JOB
Rewrite the records from the line with "You are a computer-use" to the line with "coord(618,304)", putting "option" in place of "radio button" and keeping everything else the same. Leave the pictures out of your answer.

SOURCE RECORDS
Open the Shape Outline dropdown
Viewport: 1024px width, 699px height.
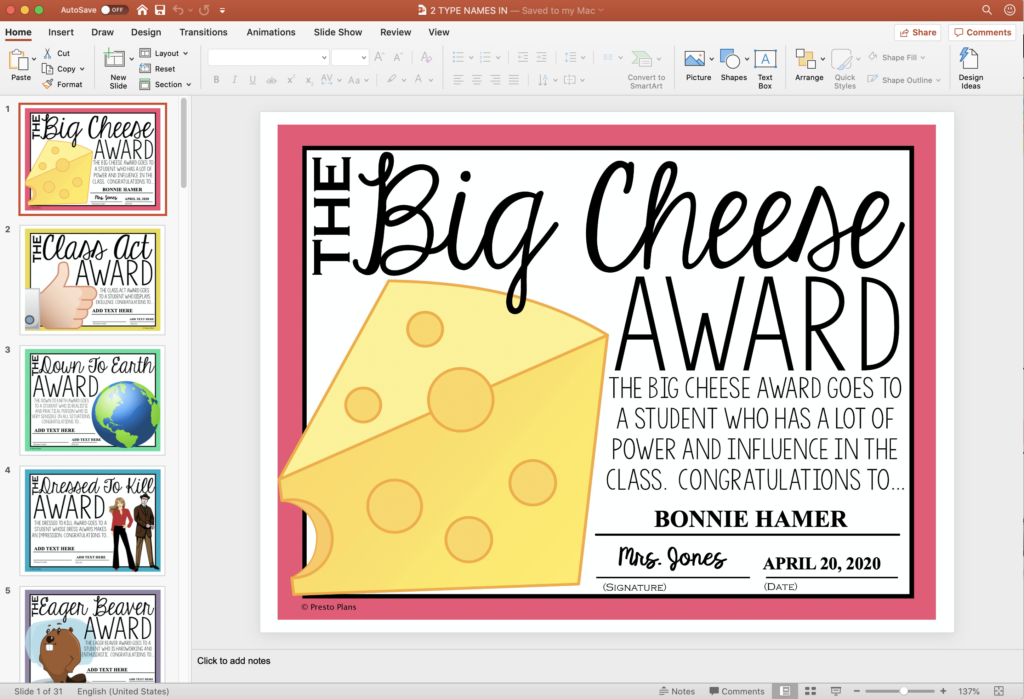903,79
...
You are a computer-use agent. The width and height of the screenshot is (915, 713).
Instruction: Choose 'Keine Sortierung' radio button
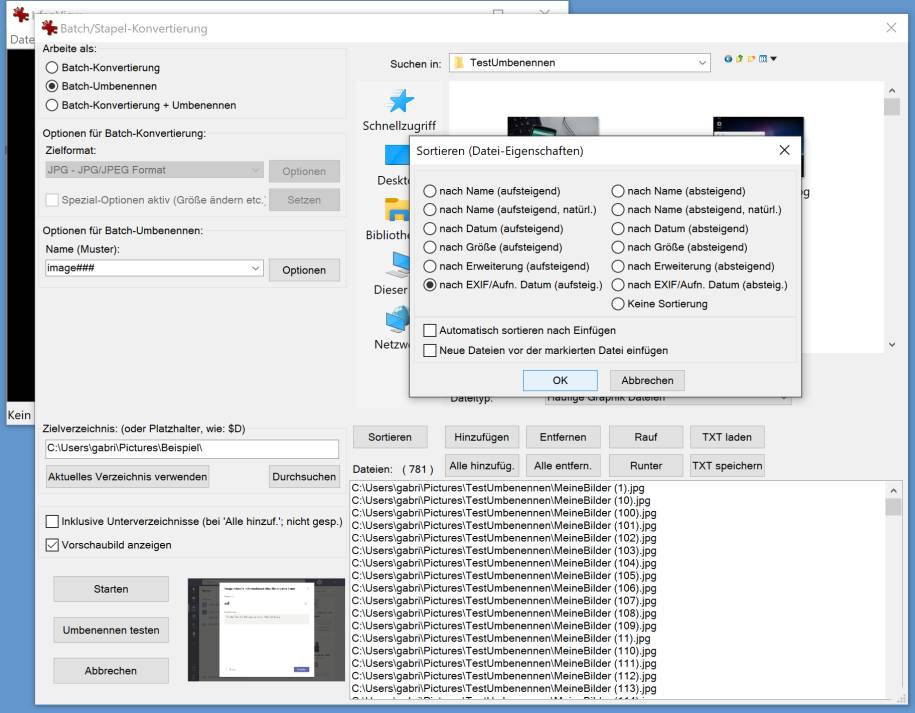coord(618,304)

TASK RESPONSE
You are a computer-use agent. The width and height of the screenshot is (915, 713).
Instruction: Choose 'Keine Sortierung' option
coord(618,304)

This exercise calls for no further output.